将来の王となる兄を補佐するため、そのために必要な知識を学び、鍛錬し、成長していく。

確かに知識は必要だ。鍛錬も必要だ。そのために専門知識を持った家庭教師の下で学び、ヴィリスティア国内にいる魔物退治等で実戦経験もしている。

しかし、それでは不十分ではないか。

もっとこう、効率のいい方法があるはずだ。例えば、そう、旅とか。

旅はいい。世界各地を巡り、異文化と触れ合う。自分と違う価値観に出会うことで、己の小ささを知り、成長し、新たな可能性だって開けるだろう。

そう、王としての将来が決まっている兄ではなく。第二王子という立場である自分だからこそできることだ。今自分に必要なのは、帝王学を学ぶことや魔物退治ではなく旅だ。



「というのが俺の考えだが……」


「だめに決まっているでしょう。何を考えているんですかあなたは」


剣を振りながら熱弁するヴィンセントに、カインはヴィンセントの剣撃をいなしつつ呆れ口調で否定する。


両者とも15歳となり、背も伸びて顔つきも大人っぽくなった。均衡の取れた筋肉、肩に届かないくらいの鮮やかな金髪。鋭い眼光が男らしさを表している。王宮内のメイド達に人気である。

一方、カインもヴィンセントと同じ165センチと長身で、ヴィンセントとは違い顔にやや幼さが残る。その童顔と優しげな目つきが保護欲を誘う。

ヴィンセントは王子としての己の立場を理解し始め、勉強も真面目にするになった。

14歳になって王から国内に限り冒険を許されて以来、たまに勉強をサボっては一人危険な場所に行こうとする。しかし、それが結果的に民の役に立っているだけに強く叱ることはできない。

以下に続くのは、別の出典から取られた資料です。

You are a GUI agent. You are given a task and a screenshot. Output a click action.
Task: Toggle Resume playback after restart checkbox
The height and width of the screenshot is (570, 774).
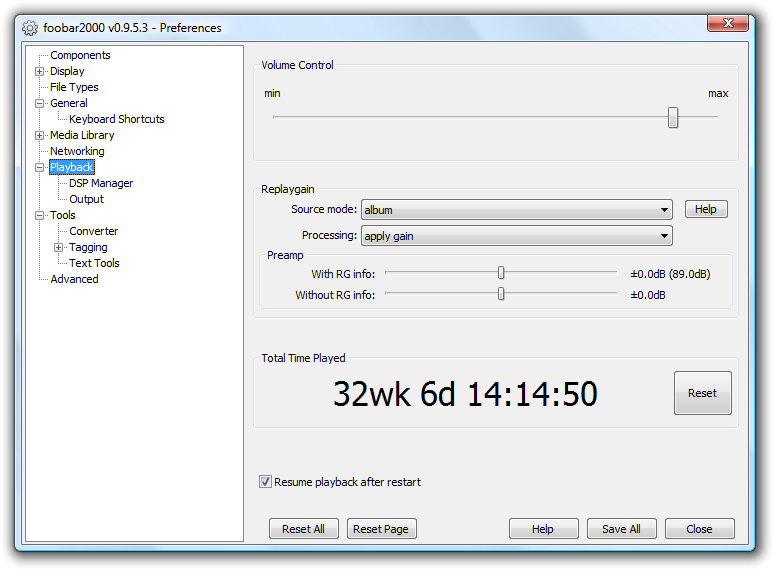click(x=266, y=482)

「別にお前に許可なんぞ求めちゃいない。危険を承知で言ってる。それに剣の腕ならグラムも認めてる」


グラムはヴィリスティア王国一番の武人であり、国防大臣でもある。そのグラムが認めているということは、ヴィンセントは相当な剣の使い手だという証明である


「危険を承知なら尚更行くべきではないでしょう。貴方は自分のお立場を理解していますか?」


いかに相当な使い手であろうと、死なないわけではない。実戦において重要な事は不測の事態に対しどれだけ冷静に対処出来るかという事。

己の実力に慢心して不意を突かれ死亡。なんてことが当然ある。


「理解してなきゃクソ真面目に勉強なんぞするか。この旅は目的の為には絶対必要な事だ。何としてでも行く」


「え?何ですその目的って」


思わずカインは聞き返す。ヴィンセントの夢は旅に出ることのはずだ。しかしそれは手段であり、夢がほかにあるというのは始めて聞いた。

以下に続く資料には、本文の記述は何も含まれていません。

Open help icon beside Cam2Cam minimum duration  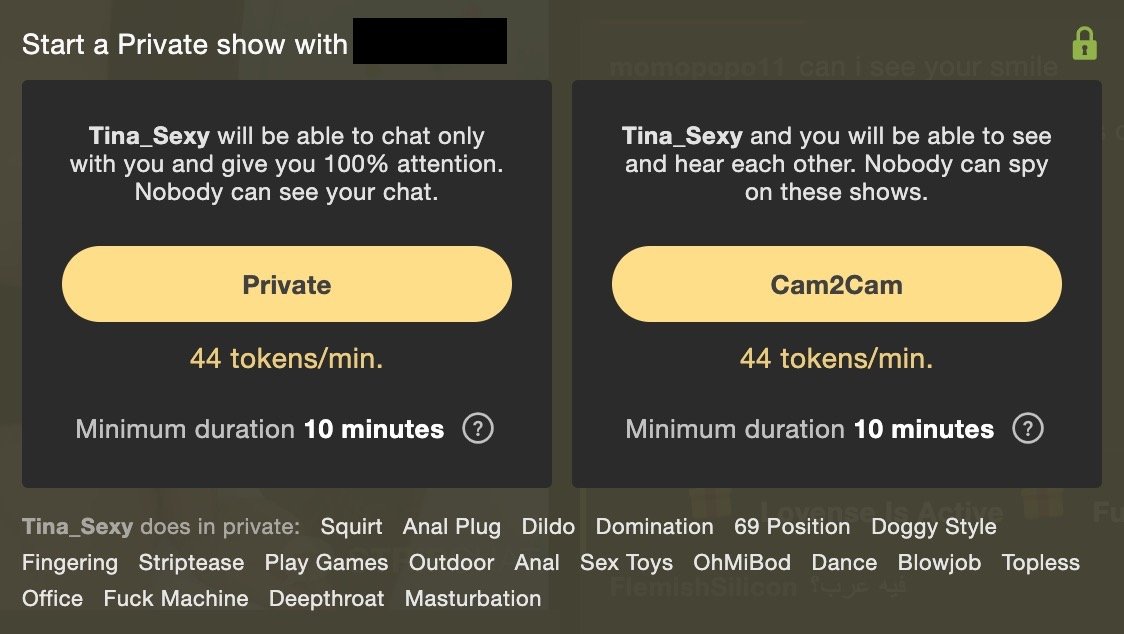click(1028, 429)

「反対するだろうし説教もされるだろうから言わない。そうだな……ヒントをやろう。俺は今の現状に満足などしていない。少なくとも、兄上の補佐等で終わるつもりはない」


「はあ?」


「さて、鍛錬はこれでおしまいな。俺父上に呼び出されてるから。お前の相手はレティが務めるさ」


ヒントになってない。それだけではわかるはずもない。もっと聞き出そうとする前に、ヴィンセントは強引に話を切って王宮内へ消えた。

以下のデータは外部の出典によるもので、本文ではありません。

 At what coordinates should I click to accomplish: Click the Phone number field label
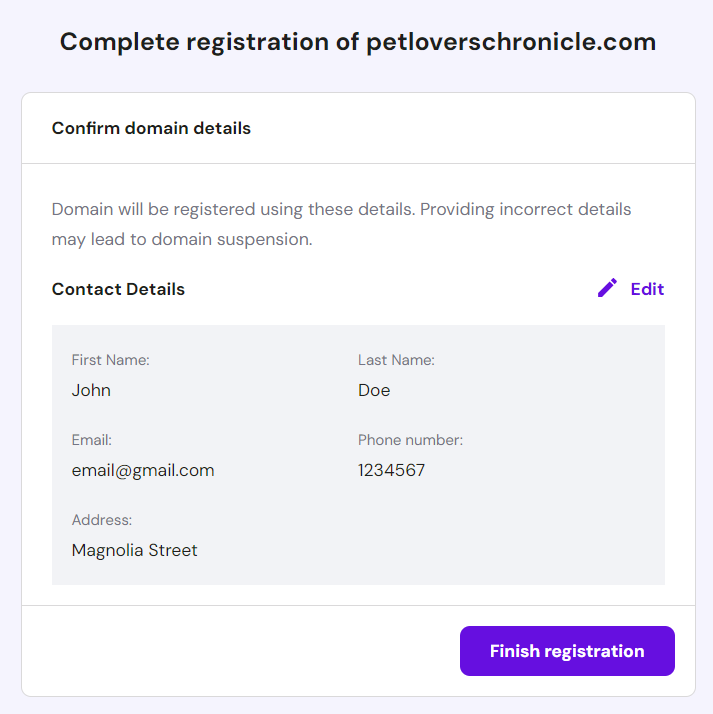point(410,440)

追いかけようとしたカインの前に立ち塞がったのは、ニコリと笑うレティシアと兵士達で作られた死屍累々の山だった。










ところ変わって王宮の応談話室。


ヴィンセントは扉をノックして部屋に入る。


「何か御用ですか?」


談話室の豪華に装飾されたソファに座る王に、ヴィンセントは立ったまま話しかけた。


「まあ座れ。これは手短にすむ話ではない」


まるでとっとと話を済ませて帰ると言いたげな姿勢に苦笑しながら、着席を促す。


「………それで、話とは?」


「お前の旅の話だ」


ため息をつきながら座って話を切り出すヴィンセントにヴィルスは真剣な顔で答えた。


「お前が旅に出ることを許可する」


ヴィルスの意外とあっさりした許可に、ヴィンセントは目を丸くした。


「どうした?ここは喜ぶところではないのか?」


「………父上は、私の旅には反対なのでは?」


今まで…………具体的にはヴィンセントが旅に出たいと言った時から、ヴィルスは首を縦には振らなかった。理由も告げずに「だめだ」の一言であった。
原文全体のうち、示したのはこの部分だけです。